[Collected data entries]

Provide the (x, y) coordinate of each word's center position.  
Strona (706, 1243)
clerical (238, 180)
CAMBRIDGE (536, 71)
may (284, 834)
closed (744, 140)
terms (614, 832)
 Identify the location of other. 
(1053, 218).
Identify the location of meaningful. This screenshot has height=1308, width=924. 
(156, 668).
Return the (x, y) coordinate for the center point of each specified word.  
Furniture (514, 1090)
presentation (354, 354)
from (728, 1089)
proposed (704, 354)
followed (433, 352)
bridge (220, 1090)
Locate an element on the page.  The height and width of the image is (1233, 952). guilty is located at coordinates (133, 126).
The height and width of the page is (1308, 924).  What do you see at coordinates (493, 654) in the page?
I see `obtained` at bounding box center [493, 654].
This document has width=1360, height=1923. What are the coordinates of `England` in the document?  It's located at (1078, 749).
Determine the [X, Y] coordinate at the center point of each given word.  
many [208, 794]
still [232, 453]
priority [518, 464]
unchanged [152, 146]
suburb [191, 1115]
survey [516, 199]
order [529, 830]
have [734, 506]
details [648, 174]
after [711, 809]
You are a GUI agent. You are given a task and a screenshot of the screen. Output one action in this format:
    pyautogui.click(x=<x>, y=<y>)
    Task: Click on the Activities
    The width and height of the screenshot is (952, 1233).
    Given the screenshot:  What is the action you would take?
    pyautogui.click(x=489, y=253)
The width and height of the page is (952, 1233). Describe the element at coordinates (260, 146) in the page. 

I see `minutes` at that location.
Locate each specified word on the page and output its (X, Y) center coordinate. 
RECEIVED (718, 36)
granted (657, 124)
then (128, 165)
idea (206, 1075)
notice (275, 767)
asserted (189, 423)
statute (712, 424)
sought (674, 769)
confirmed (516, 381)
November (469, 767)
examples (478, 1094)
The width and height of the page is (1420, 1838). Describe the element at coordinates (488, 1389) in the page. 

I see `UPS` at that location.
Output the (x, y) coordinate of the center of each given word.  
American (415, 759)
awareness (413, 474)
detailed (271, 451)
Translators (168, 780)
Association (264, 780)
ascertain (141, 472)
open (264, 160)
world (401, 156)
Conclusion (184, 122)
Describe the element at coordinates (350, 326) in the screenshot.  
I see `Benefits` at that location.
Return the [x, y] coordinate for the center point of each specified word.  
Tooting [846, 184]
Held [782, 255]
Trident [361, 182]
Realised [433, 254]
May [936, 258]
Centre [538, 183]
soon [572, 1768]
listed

◆ What you will do ◆
Return the lines of the material above word for word. Begin at the line that contains "November (469, 767)" and stop after the line that contains "Held [782, 255]".

◆ Right answer ◆
November (469, 767)
examples (478, 1094)
The width and height of the page is (1420, 1838). Describe the element at coordinates (488, 1389) in the page. 

I see `UPS` at that location.
Output the (x, y) coordinate of the center of each given word.  
American (415, 759)
awareness (413, 474)
detailed (271, 451)
Translators (168, 780)
Association (264, 780)
ascertain (141, 472)
open (264, 160)
world (401, 156)
Conclusion (184, 122)
Describe the element at coordinates (350, 326) in the screenshot.  
I see `Benefits` at that location.
Return the [x, y] coordinate for the center point of each specified word.  
Tooting [846, 184]
Held [782, 255]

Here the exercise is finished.